= Beginning of Section =
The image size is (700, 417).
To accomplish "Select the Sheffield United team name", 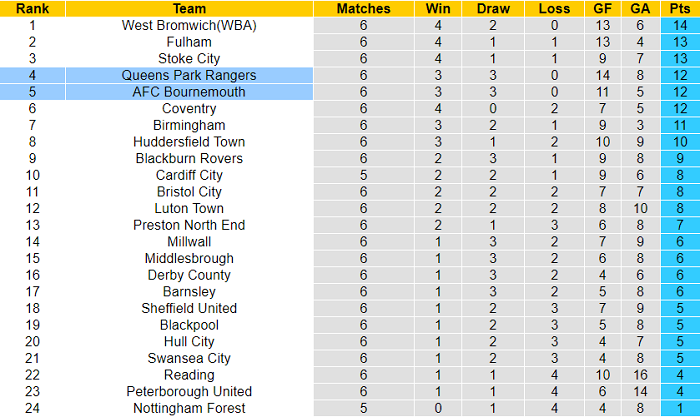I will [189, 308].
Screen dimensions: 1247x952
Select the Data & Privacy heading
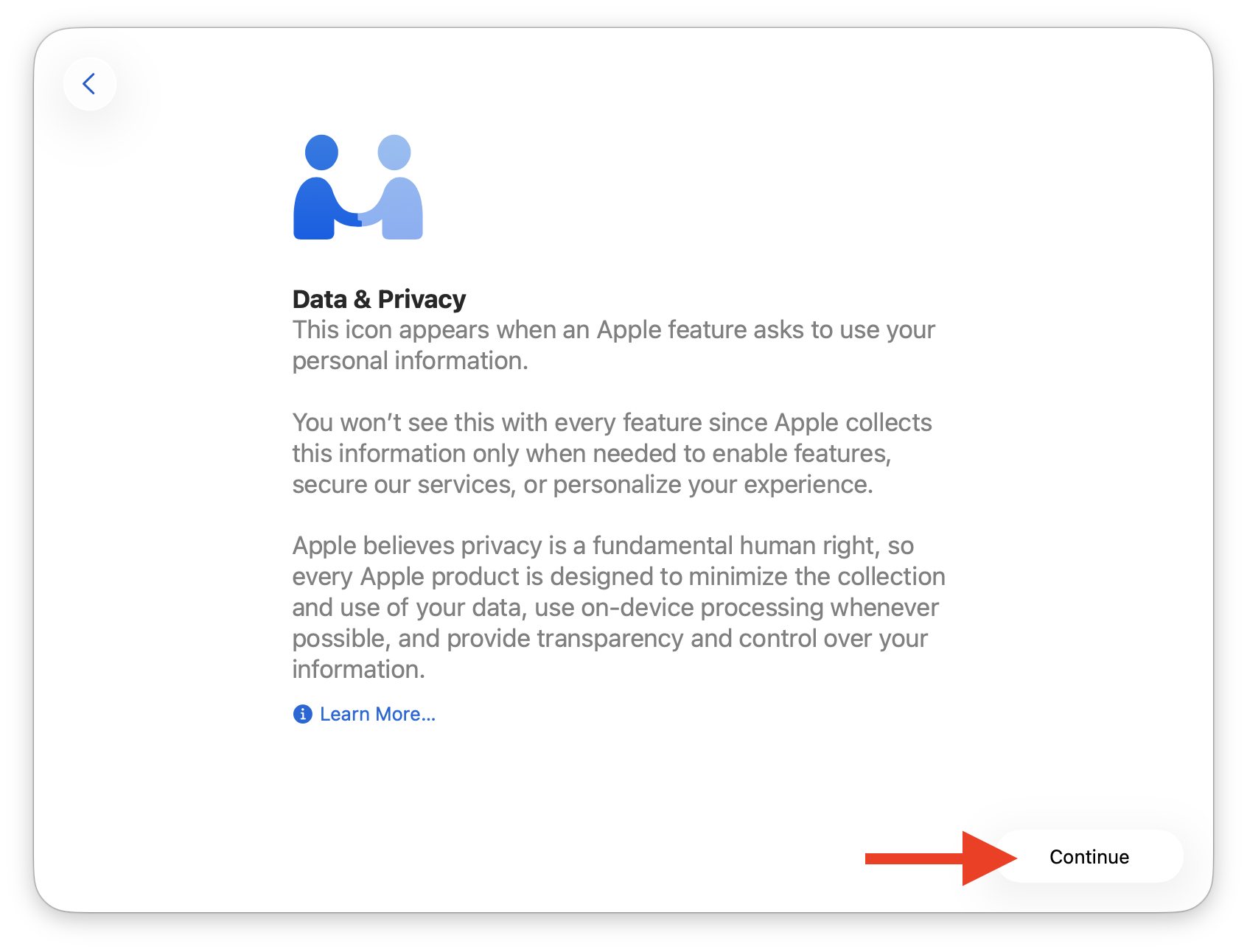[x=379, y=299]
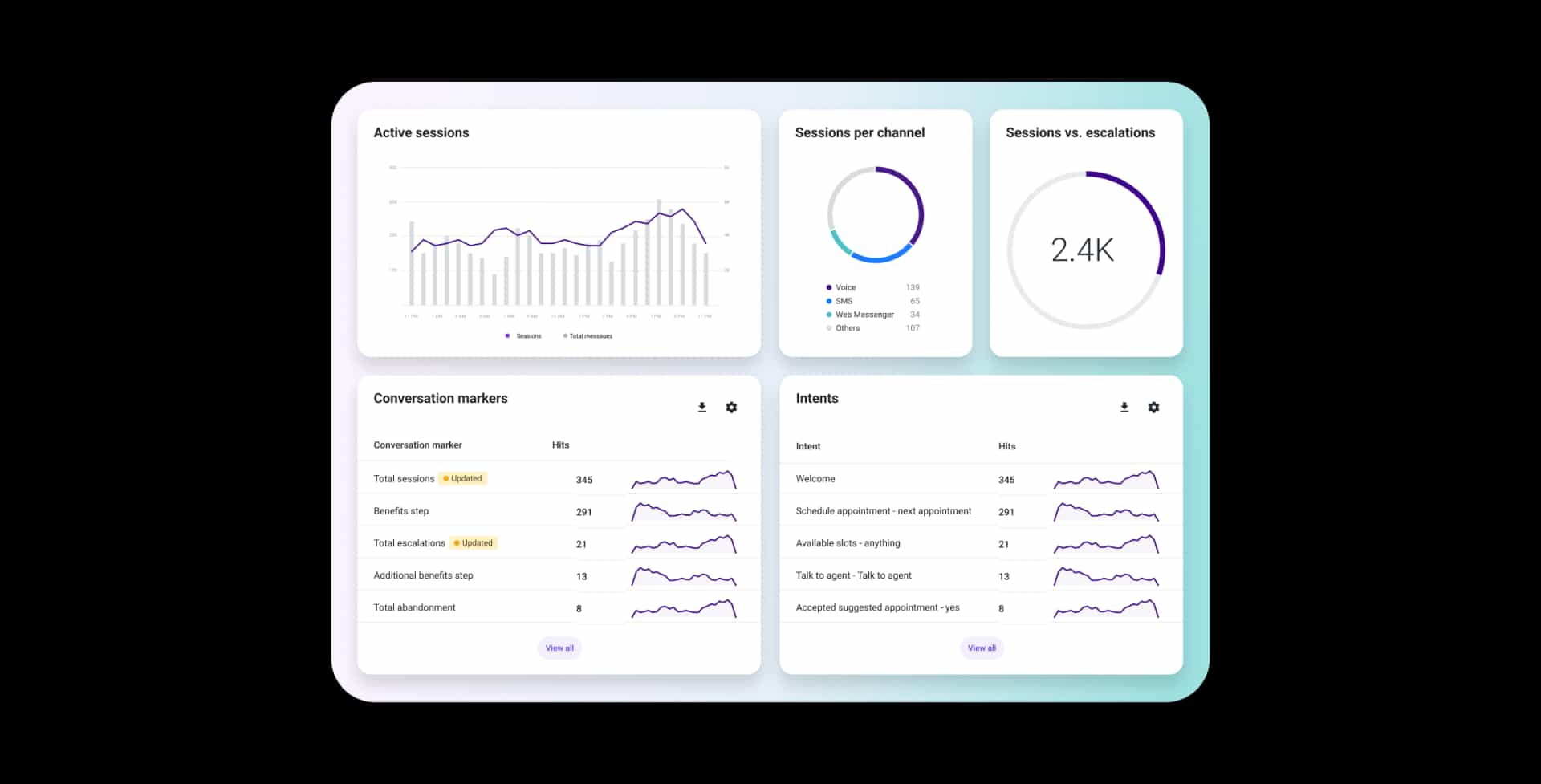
= End of Section =
TASK OBJECTIVE
Repeat the lines exactly, starting with the line that contains "Screen dimensions: 1247x952" and ending with the last line of the entries. Keep both of those lines but no pictures.

TASK SOLUTION
Screen dimensions: 1247x952
Select the Data & Privacy heading
[x=379, y=299]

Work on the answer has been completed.